年1回行われている世論調査協会の大会は(オフラインで開催されるのかまだわかりませんが)、この件以外にも今年は選挙など話題がたくさんあり、多くの意見・議論が出そうです。

メイキングは過去14回に及ぶということです。訪問調査であればその間確認調査(電話や郵送などで、調査が正しく行われているか監査する)が行われたものとも思いますが、電話調査のような集中管理できる手法では、メイキングのリスクはないと考えられていたのかもしれません。

この度の件は、電話調査(再)委託先の監督者ぐるみでのメイキングだったようなので、こうなると集中管理されていても何の意味もない、ということになります。

FNN/産経新聞によると、不正のあった調査結果報道・記事は全て取り消すということでした。この件に関する報道では、TBSラジオの「Session-22」荻上チキさんが、私が知る限り唯一「不正票を除外した、正しく調査された回収票の再集計、公開」に言及していました。不正票の混入によってどのように結果に影響したのか検証すべきだという意見です。私も同感で、さらに不正票も含めてローデータを公開してもらえるとよいのではないかと思います。

つまり、データから不正票を判別できるか技術的に検証できるのではないかということです。

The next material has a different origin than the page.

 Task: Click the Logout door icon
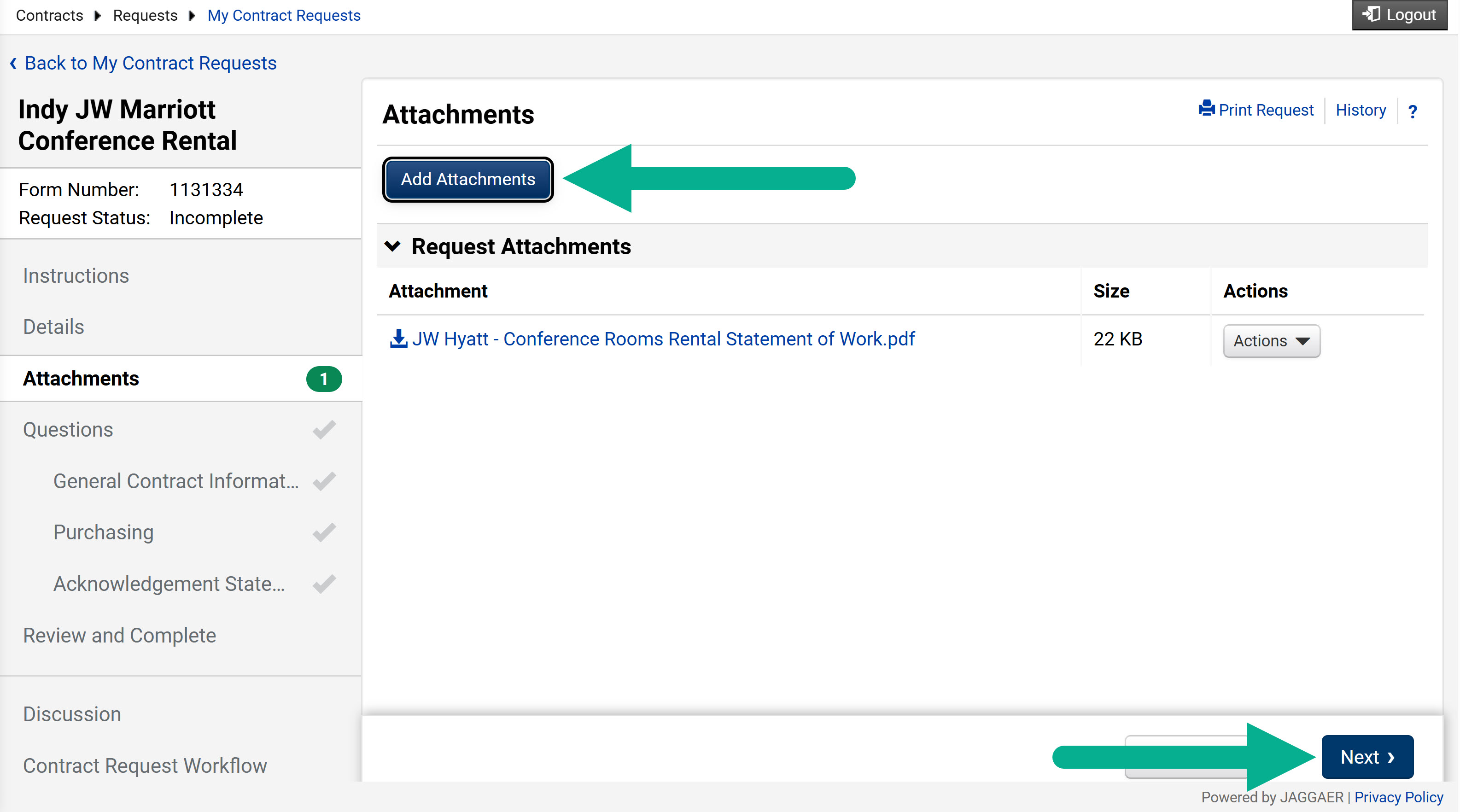[x=1371, y=14]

報道によると、不正の方法は、正しく回収した票をリサンプリング(ブースティング)したうえで属性データなどに修正を入れたようで、判別は難しそうではあるが、そこまで手口がわかっていれば可能かもしれないと思います。

正しくない「呪われた」データとして闇に葬るよりは、その方が良いのではないでしょうか。結局、調査については手続きの透明性がいちばん重要なので。(https://www.aapor.org/Transparency_Initiative.htm

このことについて、オンライン調査、いわゆるインターネット調査も他人ごとではありません。オンライン調査は、主に商業ベースの調査、マーケティングリサーチ中心に行われており、費用対効果とスピードの面から、リサーチ会社の保有する「パネル」を対象として実施することが多いため、世論調査のようなランダムサンプリング・代表性の厳しい条件による協力依頼・回収の労苦からは逃れています(したがって、「シリアスな」世論調査には使われない)。

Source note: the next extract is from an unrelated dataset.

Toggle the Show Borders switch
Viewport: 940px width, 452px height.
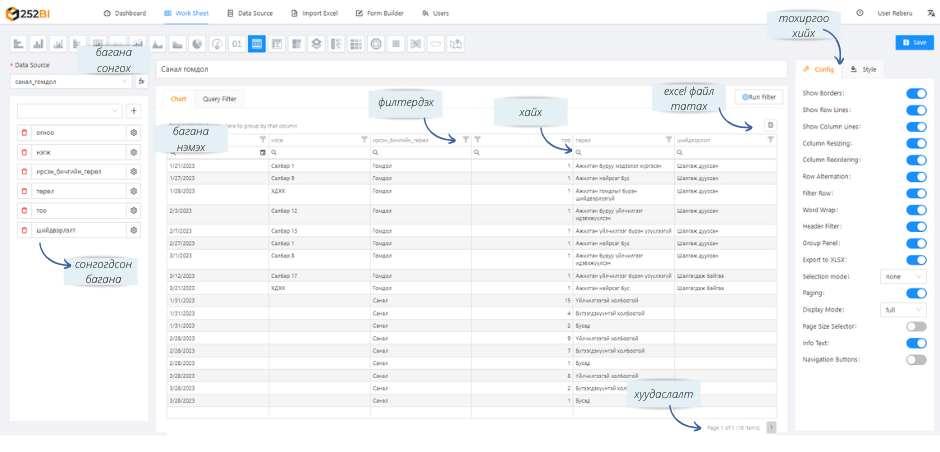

回収コストの低い「パネル」を使っていることから、リサーチャー側がメイキングをするインセンティブは少ないのですが、パネル、つまり回答者側のメイキングといえるものはありえます。例えば重複登録によって他人に成りすまして何度も回答するなど。また、メイキングとは言えなくても、正しく回答する努力をせず適当に答える「サティスファイシング」という行動は、オンライン調査のパネルの問題として多くの研究や指摘があります。

実務者としての観点で言うと、パネルについて「品質の高いパネルです」というような売り文句、オーラはどうでもよくて、どのようにモニターを集めて、どのような問題をどう対応・管理しているか、逆に何をしていないか、どんなバイアスがあるかが透明であること、がはるかに重要です。

調査の設計・分析とは、問題の全くない理想的なデータを扱うこととはほど遠く、メイキング/サティスファイシング/バイアス/ノイズといった調査につきものの問題を何とかかんとか選り分けて、そこから正しい情報をつかみ、社会やクライアントに伝えることのように思います。